13) Gangguan Kepribadian

114 18 0
                                    

oOoOo

"Itu ... itu simbol yang sama, yang Rizwan temukan di kamar Wina," bisik Luissa.

"Apa?!" Gabi mencoba mengintip, lalu matanya menangkap apa yang Luissa lihat.

Ada sebuah simbol asing baginya, yang tergambar di lantai kayu. Tidak ada jenazah di sana, hanya ada beberapa polisi dengan seorang pria yang menggunakan kemeja tengah mengobrol bersama mereka.

"Hei, siapa itu?!" Luissa dan Gabi terperanjat, kemudian mematung di tempat. Kaki keduanya terasa tidak bisa digerakkan dan akhirnya, seorang pria menggunakan kemeja berwarna hijau tua dengan sebilah tongkat menghampiri mereka.

"Siapa kalian?" tanyanya, dengan suara berat.

Luissa dan Gabi saling menatap."Ka-kami seorang mahasiswa," jawab Gabi, terbata-bata.

"Kami ke mari untuk mencari seorang narasumber, untuk tugas mata kuliah kami," sela Luissa, penuh kebohongan.

"Karena penasaran, kami langsung ke tempat ini. Kami tidak menyentuh apa pun, tolong maafkan kami," lanjut Gabi, sedikit membungkukkan tubuhnya.

Pria itu tersenyum. "Ah, mahasiswa," ujarnya, "selamat datang di distrik ini. Kenapa kalian bisa ada di sini? Apakah orang-orang di luar memancing rasa penasaran kalian? Mohon maaf, kejadian tragis seperti ini, baru pertama kali terjadi di sini."

Pria itu memberikan tangannya pada Gabi, mengajaknya bersalaman. "Perkenalkan, nama saya Albert."

Luissa terpaku, tatapannya menelusuri pria itu dari atas ke bawah. Albert lebih tinggi darinya, mungkin hampir sama seperti Rizwan. Kulitnya sedikit gelap, rambutnya ditata dengan rapi dan sangat wangi. Hal yang paling mencolok dari pria dihadapannya ini adalah, warna matanya. Warnanya cokelat, tapi lebih terang dengan bulu mata yang lentik.

Hidungnya tidak mancung, tapi giginya rapi dengan alis yang tebal. Pakaiannya tidak begitu mencolok, ia menggunakan kemeja dengan celana berwarna hitam, sepatu formal dan sebuah tongkat berwarna cokelat yang digenggam di tangan kirinya.

"Albert ... Anda Mr. Albert French?" tanya Gabi, memastikan, lalu menerima jaba tangannya. "Saya Gabi, senang bertemu dengan Anda."

"Tidak perlu memanggil saya dengan nama lengkap itu, panggil saja Albert. Lagipula, usia kita sepertinya tidak jauh berbeda." Senyumnya.
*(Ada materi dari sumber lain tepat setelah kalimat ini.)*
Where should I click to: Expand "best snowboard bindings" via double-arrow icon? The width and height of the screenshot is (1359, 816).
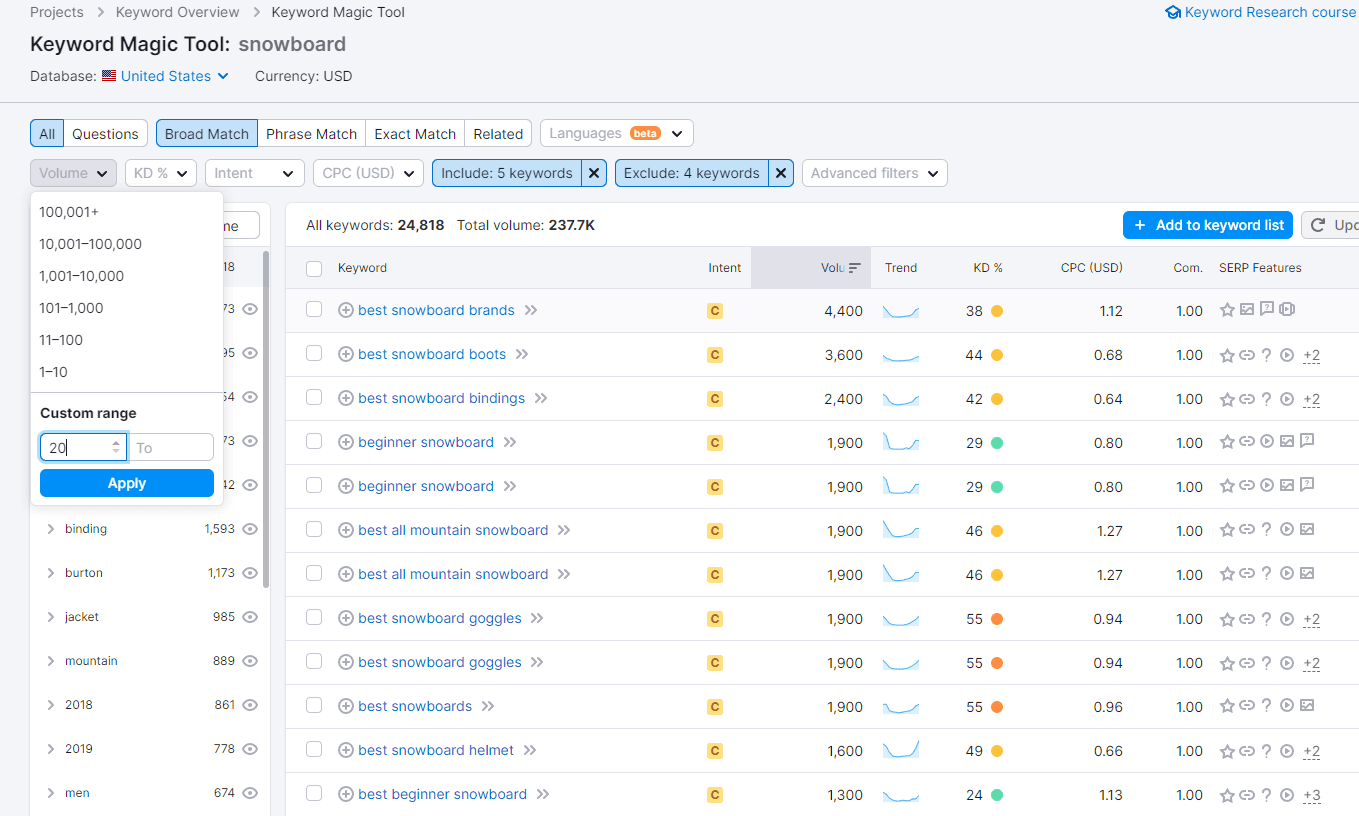pyautogui.click(x=540, y=397)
Gabi membalas senyumannya. "Tentu saja tidak. Anda adalah tuan tanah di distrik ini, saya sangat senang bisa bertemu dengan Anda, walaupun di waktu yang kurang tepat," paparnya, lalu melirik ke arah Luissa. "Ini Luissa."

Albert tersenyum, tapi tidak mengajaknya bersalaman. "Salam kenal, Luissa. Namamu indah sekali."

"Senang bertemu denganmu, Mr. Albert. Terima kasih untuk pujiannya," kata Luissa, "saya ingin membicarakan hal penting dengan Anda." Gabi melebarkan matanya, saat mendengar Luissa sepertinya akan berterus terang.

"Bicara mengenai apa?"

"Hal yang cukup penting," jawabnya, "ini untuk tugas kuliah. Kami ingin mewawancarai Anda, sebagai narasumber mengenai sistem sewa tanah di distrik ini. Apakah Anda memiliki waktu luang?"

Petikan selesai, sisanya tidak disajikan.